─── Available records

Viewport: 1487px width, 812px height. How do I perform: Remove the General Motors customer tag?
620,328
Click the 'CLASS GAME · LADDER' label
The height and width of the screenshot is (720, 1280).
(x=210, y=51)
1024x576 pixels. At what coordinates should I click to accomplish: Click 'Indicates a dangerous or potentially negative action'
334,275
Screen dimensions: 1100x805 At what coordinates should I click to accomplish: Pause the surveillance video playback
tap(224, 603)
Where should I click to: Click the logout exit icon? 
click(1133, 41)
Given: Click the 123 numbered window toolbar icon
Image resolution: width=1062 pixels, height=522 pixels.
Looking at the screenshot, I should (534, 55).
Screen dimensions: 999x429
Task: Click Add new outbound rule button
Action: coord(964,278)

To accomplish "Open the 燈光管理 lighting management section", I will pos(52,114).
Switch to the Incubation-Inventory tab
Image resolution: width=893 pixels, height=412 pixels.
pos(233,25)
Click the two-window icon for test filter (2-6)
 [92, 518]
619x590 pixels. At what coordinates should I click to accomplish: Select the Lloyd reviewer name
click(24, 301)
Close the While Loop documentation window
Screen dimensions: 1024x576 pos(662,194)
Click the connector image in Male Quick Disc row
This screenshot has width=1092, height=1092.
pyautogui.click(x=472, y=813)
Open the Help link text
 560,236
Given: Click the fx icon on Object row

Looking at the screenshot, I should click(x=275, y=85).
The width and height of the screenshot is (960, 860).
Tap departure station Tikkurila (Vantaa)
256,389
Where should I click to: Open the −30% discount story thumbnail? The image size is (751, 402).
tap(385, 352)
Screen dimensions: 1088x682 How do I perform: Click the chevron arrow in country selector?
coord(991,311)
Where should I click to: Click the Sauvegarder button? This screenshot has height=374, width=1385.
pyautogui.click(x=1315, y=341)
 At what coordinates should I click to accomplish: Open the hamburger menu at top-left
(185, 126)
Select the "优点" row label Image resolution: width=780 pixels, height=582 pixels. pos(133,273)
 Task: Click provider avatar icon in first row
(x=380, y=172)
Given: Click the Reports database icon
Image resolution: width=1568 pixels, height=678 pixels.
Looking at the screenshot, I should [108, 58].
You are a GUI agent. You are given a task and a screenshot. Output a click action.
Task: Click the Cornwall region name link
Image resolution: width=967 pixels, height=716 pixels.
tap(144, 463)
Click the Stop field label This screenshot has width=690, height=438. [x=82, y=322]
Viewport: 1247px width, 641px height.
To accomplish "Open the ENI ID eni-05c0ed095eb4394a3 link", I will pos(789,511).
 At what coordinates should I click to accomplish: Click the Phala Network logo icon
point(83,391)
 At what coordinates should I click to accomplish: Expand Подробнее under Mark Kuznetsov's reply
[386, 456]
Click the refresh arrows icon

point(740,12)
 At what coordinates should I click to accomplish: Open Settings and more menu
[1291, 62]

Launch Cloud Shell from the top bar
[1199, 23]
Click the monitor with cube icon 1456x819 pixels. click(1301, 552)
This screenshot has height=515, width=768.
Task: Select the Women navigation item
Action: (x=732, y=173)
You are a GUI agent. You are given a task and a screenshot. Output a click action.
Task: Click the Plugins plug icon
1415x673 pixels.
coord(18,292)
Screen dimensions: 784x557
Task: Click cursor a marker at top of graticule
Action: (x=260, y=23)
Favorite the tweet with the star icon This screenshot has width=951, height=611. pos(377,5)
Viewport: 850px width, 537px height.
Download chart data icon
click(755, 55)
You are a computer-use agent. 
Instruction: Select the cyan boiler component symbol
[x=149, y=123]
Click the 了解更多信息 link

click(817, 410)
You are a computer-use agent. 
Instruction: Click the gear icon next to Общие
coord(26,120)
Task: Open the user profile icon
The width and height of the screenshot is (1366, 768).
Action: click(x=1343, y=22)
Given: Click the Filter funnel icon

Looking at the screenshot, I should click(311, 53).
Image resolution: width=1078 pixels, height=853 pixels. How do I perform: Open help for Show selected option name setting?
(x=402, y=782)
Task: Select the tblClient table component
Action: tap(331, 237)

──────

_Aim of the task_
Each entry is to be returned in full, character for character.

_Problem solution_
Viewport: 1487px width, 812px height. How do I perform: Remove the General Motors customer tag?
620,328
Click the 'CLASS GAME · LADDER' label
The height and width of the screenshot is (720, 1280).
(x=210, y=51)
1024x576 pixels. At what coordinates should I click to accomplish: Click 'Indicates a dangerous or potentially negative action'
334,275
Screen dimensions: 1100x805 At what coordinates should I click to accomplish: Pause the surveillance video playback
tap(224, 603)
Where should I click to: Click the logout exit icon? 
click(1133, 41)
Given: Click the 123 numbered window toolbar icon
Image resolution: width=1062 pixels, height=522 pixels.
Looking at the screenshot, I should (534, 55).
Screen dimensions: 999x429
Task: Click Add new outbound rule button
Action: coord(964,278)

To accomplish "Open the 燈光管理 lighting management section", I will pos(52,114).
Switch to the Incubation-Inventory tab
Image resolution: width=893 pixels, height=412 pixels.
pos(233,25)
Click the two-window icon for test filter (2-6)
 [92, 518]
619x590 pixels. At what coordinates should I click to accomplish: Select the Lloyd reviewer name
click(24, 301)
Close the While Loop documentation window
Screen dimensions: 1024x576 pos(662,194)
Click the connector image in Male Quick Disc row
This screenshot has width=1092, height=1092.
pyautogui.click(x=472, y=813)
Open the Help link text
 560,236
Given: Click the fx icon on Object row

Looking at the screenshot, I should click(x=275, y=85).
The width and height of the screenshot is (960, 860).
Tap departure station Tikkurila (Vantaa)
256,389
Where should I click to: Open the −30% discount story thumbnail? The image size is (751, 402).
tap(385, 352)
Screen dimensions: 1088x682 How do I perform: Click the chevron arrow in country selector?
coord(991,311)
Where should I click to: Click the Sauvegarder button? This screenshot has height=374, width=1385.
pyautogui.click(x=1315, y=341)
 At what coordinates should I click to accomplish: Open the hamburger menu at top-left
(185, 126)
Select the "优点" row label Image resolution: width=780 pixels, height=582 pixels. pos(133,273)
 Task: Click provider avatar icon in first row
(x=380, y=172)
Given: Click the Reports database icon
Image resolution: width=1568 pixels, height=678 pixels.
Looking at the screenshot, I should [108, 58].
You are a GUI agent. You are given a task and a screenshot. Output a click action.
Task: Click the Cornwall region name link
Image resolution: width=967 pixels, height=716 pixels.
tap(144, 463)
Click the Stop field label This screenshot has width=690, height=438. [x=82, y=322]
Viewport: 1247px width, 641px height.
To accomplish "Open the ENI ID eni-05c0ed095eb4394a3 link", I will pos(789,511).
 At what coordinates should I click to accomplish: Click the Phala Network logo icon
point(83,391)
 At what coordinates should I click to accomplish: Expand Подробнее under Mark Kuznetsov's reply
[386, 456]
Click the refresh arrows icon

point(740,12)
 At what coordinates should I click to accomplish: Open Settings and more menu
[1291, 62]

Launch Cloud Shell from the top bar
[1199, 23]
Click the monitor with cube icon 1456x819 pixels. click(1301, 552)
This screenshot has height=515, width=768.
Task: Select the Women navigation item
Action: (x=732, y=173)
You are a GUI agent. You are given a task and a screenshot. Output a click action.
Task: Click the Plugins plug icon
1415x673 pixels.
coord(18,292)
Screen dimensions: 784x557
Task: Click cursor a marker at top of graticule
Action: (x=260, y=23)
Favorite the tweet with the star icon This screenshot has width=951, height=611. pos(377,5)
Viewport: 850px width, 537px height.
Download chart data icon
click(755, 55)
You are a computer-use agent. 
Instruction: Select the cyan boiler component symbol
[x=149, y=123]
Click the 了解更多信息 link

click(817, 410)
You are a computer-use agent. 
Instruction: Click the gear icon next to Общие
coord(26,120)
Task: Open the user profile icon
The width and height of the screenshot is (1366, 768).
Action: click(x=1343, y=22)
Given: Click the Filter funnel icon

Looking at the screenshot, I should click(311, 53).
Image resolution: width=1078 pixels, height=853 pixels. How do I perform: Open help for Show selected option name setting?
(x=402, y=782)
Task: Select the tblClient table component
Action: tap(331, 237)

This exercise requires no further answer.